* ACTIVITY LIST *
1 > In the clavicle thread, update the section that begins at "I tore my Acromio-Clavicular" and stops after "2 months later.", replacing "tendon" with "ligament".
2 > Answer these questions from the clavicle thread:
(a) According to the title, on what date was the clavicle broken?
(b) Which brand of compression shirt does t21 use?
(c) For how long did BoardieK keep riding after the tear before knocking it again?
Start of PROVIDED PASSAGE
# Broke Clavicle on 3/12 and had surgery on 3/19



## Oldman (Mar 7, 2012)

Sorry to hear about your injury. Good news is you'll be good to go by the time the snow flies next fall. Can't let these little setbacks slow you down. You have a lot of shredding to do yet. Good luck with the recovery.


----------



## Mike256 (Oct 13, 2013)

If by neck protection you mean like a leatt brace they supposedly increase your risk of a broken clavicle (but obv decrease your risk of a broken neck).

hope ya recover is quick!


----------



## bheise225 (12 mo ago)

Mike256 said:


> If by neck protection you mean like a leatt brace they supposedly increase your risk of a broken clavicle (but obv decrease your risk of a broken neck).
> 
> hope ya recover is quick!


Thanks...all i can say is wear protection for shoulders too. Wish I definitely was wearing something. Very painful injury. Next year I will definitely be wearing light/mid weight shoulder protection under my jackets.


----------



## WigMar (Mar 17, 2019)

Maybe try mountain bike armor.


----------



## deagol (Mar 26, 2014)

I broke my collarbone many years ago in 2 places in a mountainbike crash. It sucks !! best wished for a speedy recovery.


----------



## bheise225 (12 mo ago)

deagol said:


> I broke my collarbone many years ago in 2 places in a mountainbike crash. It sucks !! best wished for a speedy recovery.


I literally feel your pain. Never felt pain like this before. Its slightly better now after surgery but this one going to take time. Luckily the season is over and it's still too cold for wakeboard season. Got time to heal in time for wake season. (I hope....)


----------



## BoardieK (Dec 21, 2015)

I tore my Acromio-Clavicular tendon this season. Not badly, to the extent that I continued riding for 2 weeks until I knocked it again, it's just getting better now 2 months later.


----------



## Rip154 (Sep 23, 2017)

Been using gear from 661 and Troylee for biking, they have some light stuff that goes under clothing. Not sure it would help against hits like that, but who knows.


----------



## robotfood99 (Mar 19, 2016)

Clavicle is a toughie... had it, too. I can't think of anything other than mountain biking body armor but building muscles around the neck and shoulder is probably the best long term bet. Hope you recover soon.


----------



## t21 (Dec 29, 2010)

I use the G-form compression shirt and have been good. Speedy recovery and hope you find a good armor for next season.


----------



## toaster (Jun 12, 2021)

Mild to moderate clavicle injuries (fractures, AC joint separation) should eventually heal on their own, although some deformity or mild chronic pain may linger (especially noticable during seasonal and changes in weather). Surgery in more extreme cases (like yours?). The most common snowboarding injuries are wrist injuries (vs knee injuries for skiers). Clavicle injuries are typically caused by blunt trauma to the shoulder, or from a fall onto an outstretched arm. You really can't *functionally* protect against that mechanism of injury without affecting your ability to ride, or looking like a linebacker.

My 3 rules for post-50 year old resort riding:
1. Stay out of the park
2. Stay out of the park
3. Stay out of the park


----------



## bheise225 (12 mo ago)
End of PROVIDED PASSAGE
Start of GIVEN ENTRIES
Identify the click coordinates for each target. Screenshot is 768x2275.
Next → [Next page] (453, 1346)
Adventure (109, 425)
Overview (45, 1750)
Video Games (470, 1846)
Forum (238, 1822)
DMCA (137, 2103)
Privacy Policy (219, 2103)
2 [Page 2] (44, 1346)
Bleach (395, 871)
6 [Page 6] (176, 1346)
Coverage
End of GIVEN ENTRIES
* ANSWERS BELOW *
1 >
I tore my Acromio-Clavicular ligament this season. Not badly, to the extent that I continued riding for 2 weeks until I knocked it again, it's just getting better now 2 months later.

2 >
(a) 3/12
(b) G-form
(c) 2 weeks